- 2 tablespoons dark sesame oil
- 1 cup chopped onion
- 2 garlic cloves, minced
- 1 pound skinless, boneless chicken breasts
- 3/4 cup water
- 3 tablespoons lower-sodium soy sauce
- 2 teaspoons cornstarch
- 1 teaspoon brown sugar
- 1/2 teaspoon bottled minced ginger
- 1 to 1 1/2 teaspoons crushed red pepper
- 1 cup thinly sliced red bell pepper (about 1 large pepper)
- 1 cup snow peas, trimmed
- 2 tablespoons chopped unsalted, dry-roasted peanuts
While things continue to be crazy, Ive been trying to find meals that are quickly put together and still are healthy. This Kung Pao Chicken dish from Cooking Light makes for an easy and light dinner, and is great for leftovers!
Heat the sesame oil in a large skillet over medium-high heat. Add onion to pan; saute 3 minutes or until softened. Add garlic (which I added a lot more than stated above…I like garlic); saute 30 seconds, stirring constantly. Add chicken; saute 3 minutes or until chicken begins to brown.

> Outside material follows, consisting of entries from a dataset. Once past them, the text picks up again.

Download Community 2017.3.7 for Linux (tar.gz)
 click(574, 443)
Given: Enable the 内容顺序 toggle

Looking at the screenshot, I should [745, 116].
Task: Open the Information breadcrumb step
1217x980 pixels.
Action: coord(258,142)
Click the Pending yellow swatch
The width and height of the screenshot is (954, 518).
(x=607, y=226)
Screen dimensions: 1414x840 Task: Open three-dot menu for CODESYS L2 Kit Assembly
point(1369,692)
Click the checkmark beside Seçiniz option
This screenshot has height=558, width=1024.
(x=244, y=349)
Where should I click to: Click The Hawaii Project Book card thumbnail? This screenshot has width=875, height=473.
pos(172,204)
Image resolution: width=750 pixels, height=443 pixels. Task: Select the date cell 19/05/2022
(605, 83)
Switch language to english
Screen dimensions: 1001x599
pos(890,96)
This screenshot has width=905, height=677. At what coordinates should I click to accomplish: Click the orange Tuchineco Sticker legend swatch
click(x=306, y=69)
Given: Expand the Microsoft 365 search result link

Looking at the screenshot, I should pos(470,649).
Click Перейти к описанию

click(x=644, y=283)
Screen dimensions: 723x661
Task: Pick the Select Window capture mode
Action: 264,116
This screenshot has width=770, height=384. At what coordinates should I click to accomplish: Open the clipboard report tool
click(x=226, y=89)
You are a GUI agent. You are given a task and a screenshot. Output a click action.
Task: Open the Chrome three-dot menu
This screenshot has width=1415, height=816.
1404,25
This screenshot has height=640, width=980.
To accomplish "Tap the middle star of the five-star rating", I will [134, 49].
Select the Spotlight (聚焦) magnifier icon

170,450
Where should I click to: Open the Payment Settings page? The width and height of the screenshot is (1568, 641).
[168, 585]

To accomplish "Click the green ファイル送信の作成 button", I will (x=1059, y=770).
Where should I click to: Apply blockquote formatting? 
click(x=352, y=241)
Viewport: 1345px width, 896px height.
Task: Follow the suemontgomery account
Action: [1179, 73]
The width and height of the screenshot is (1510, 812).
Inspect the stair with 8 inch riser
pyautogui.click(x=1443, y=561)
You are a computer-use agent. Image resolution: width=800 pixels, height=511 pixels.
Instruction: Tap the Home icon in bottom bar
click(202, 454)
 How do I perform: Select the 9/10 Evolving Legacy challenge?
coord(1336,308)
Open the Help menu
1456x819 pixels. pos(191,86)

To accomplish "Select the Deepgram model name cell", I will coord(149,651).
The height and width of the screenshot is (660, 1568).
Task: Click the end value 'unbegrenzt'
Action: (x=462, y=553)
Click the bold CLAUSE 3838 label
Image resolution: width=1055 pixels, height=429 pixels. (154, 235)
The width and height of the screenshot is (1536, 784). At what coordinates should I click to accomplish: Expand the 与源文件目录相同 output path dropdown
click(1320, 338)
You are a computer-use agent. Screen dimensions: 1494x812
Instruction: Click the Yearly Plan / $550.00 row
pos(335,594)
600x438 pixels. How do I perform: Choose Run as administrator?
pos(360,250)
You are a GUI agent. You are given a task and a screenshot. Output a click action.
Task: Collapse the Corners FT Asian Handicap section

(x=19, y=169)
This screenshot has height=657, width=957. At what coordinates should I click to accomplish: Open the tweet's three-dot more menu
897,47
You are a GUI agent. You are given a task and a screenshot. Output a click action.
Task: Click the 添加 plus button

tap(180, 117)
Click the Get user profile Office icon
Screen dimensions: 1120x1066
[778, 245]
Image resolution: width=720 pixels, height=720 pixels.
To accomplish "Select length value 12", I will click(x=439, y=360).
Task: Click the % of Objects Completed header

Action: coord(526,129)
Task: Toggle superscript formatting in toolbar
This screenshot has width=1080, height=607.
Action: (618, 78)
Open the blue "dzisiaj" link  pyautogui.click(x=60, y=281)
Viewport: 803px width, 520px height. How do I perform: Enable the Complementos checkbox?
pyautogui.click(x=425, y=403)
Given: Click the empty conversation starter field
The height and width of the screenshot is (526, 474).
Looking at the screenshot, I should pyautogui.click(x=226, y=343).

While your chicken cooks, you can prepare the sauce. Combine 3/4 cup water and the next 5 ingredients (through crushed red pepper), stirring with a whisk until sugar dissolves. I chose to omit the sugar, as I dont like sweet dishes.
Add water mixture to pan; bring to a boil. Add bell pepper and snow peas to pan; cook for 2 minutes or until vegetables are crisp-tender and sauce thickens.
I served the chicken mixture with brown rice to complete the meal and then sprinkled with the nuts. If you prefer a little more spice, I would also add a sprinkle of red pepper flakes.